Rosenberg R., et al. explained that peritoneal carcinomatosis develops through the penetration of tumor cells into the serosa, followed by their shedding into the peritoneal cavity [7]. In addition, the deeper the penetration of tumor cells into the layers of stomach, the more these tumor cells have access to the lymphatic system, leading to higher incidences of peritoneal metastasis. The conducting study showed higher trend of the percent of the cases with peritoneal deposits in advanced T stage (T3, T4) in comparison to T2 but statistically insignificant. In Literature, Michael D’ Angelica et al. reported peritoneal recurrence in 37% of the cases of completely resected T3 and T4 gastric carcinomas versus a recurrence rate of only 13% of cases diagnosed with T0, T1, and T2 tumors [8].

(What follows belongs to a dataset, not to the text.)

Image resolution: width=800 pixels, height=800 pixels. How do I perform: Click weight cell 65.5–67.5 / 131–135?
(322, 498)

Detailed interactions between tumor and inflammatory cells have not, to date, been fully delineated. Neutrophils could possibly have a role in the promotion of tumor formation through the production of vascular endothelial growth factor and matrix metalloproteinase-9 [9, 10]. In addition, the neutrophils are believed to have inhibitory effects on natural killer cells and lymphocytes, possibly promoting the progression of tumors [11, 12]. It has also been proposed that activated platelets may have a role in the progression of tumors through the secretion of growth factors [13]. Conversely, the role of the adaptive immune system, especially lymphocytes, in the eradication of cancer cells has been extensively studied and further affirmed after the finding of increase incidence of cancer in patients receiving immunosuppressants after organ transplantation [14]. Robert Schreiber reported an increased incidence of sarcomas in mice which lacked an adaptive immune system [15]. In the present study, lymphocytic count below or equal 1.9 × 103 per microliter was a found to be risk factor for peritoneal spread of a gastric carcinoma.

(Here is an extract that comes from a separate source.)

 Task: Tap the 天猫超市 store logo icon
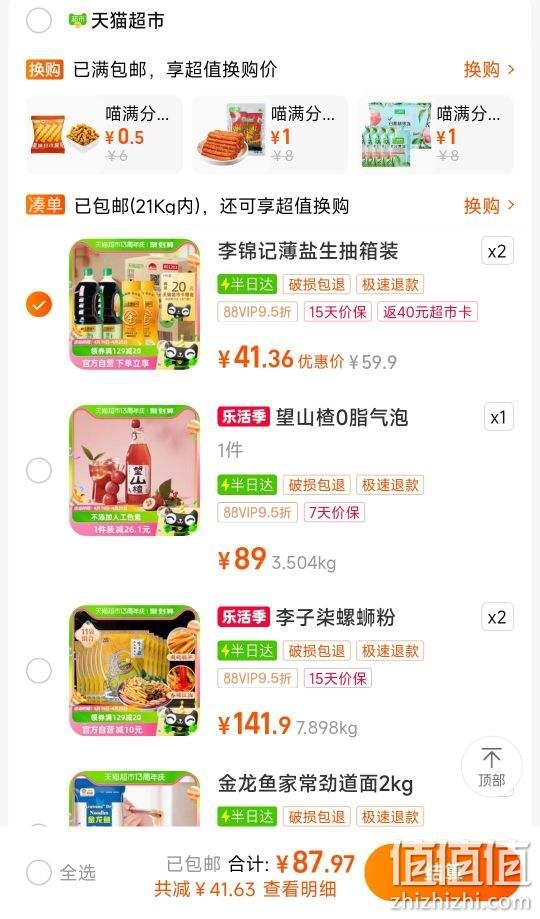click(x=77, y=21)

A large number of studies have attempted to create a comprehensive model of the role of immune factors in cancer development and spread in order to better predict prognosis and recurrence. Such immune factors have included a number of ratios, including neutrophils/lymphocytes, platelets/lymphocytes, and monocytes/lymphocytes [16, 17]. Nakayama et al. reported that a neutrophil/lymphocytic ratio > 2.37 was an independent predictor of peritoneal metastasis of gastric origin [18]. Inoue, et al. reported higher peritoneal recurrence rate and lower overall survival after gastrectomy in cases with a high preoperative systemic immune inflammation index of S II (with a cut-off 395, P value = 0.028). The index is computed as follows: platelet count × neutrophil count/lymphocyte count [19].

The conducted study highlighted the impact of different factors on the presence or absence of peritoneal metastasis of gastric origin but it has some limitations regarding the retrospective design and some missing data like exactly T and N stage of the tumors for some patients. But its results are valuable as it showed that the site ,morphology and grading of tumor as well as low lymphocytic count and higher CA 19-9 were predictors for peritoneal metastasis from gastric cancer. Further studies needed to be conducted comparing laparoscopic exploration findings regarding presence or absence of peritoneal deposits with the predicting factors and discuss the interaction between them aiming to exactly identify the exact patients who will benefit from laparoscopy.

Conclusions

A number of pathological characteristics of gastric tumors including site, degree of differentiation, shape and grading, as well as a low lymphocytic count and high levels of CA 19-9 may be predictors of peritoneal metastasis from gastric adenocarcinoma.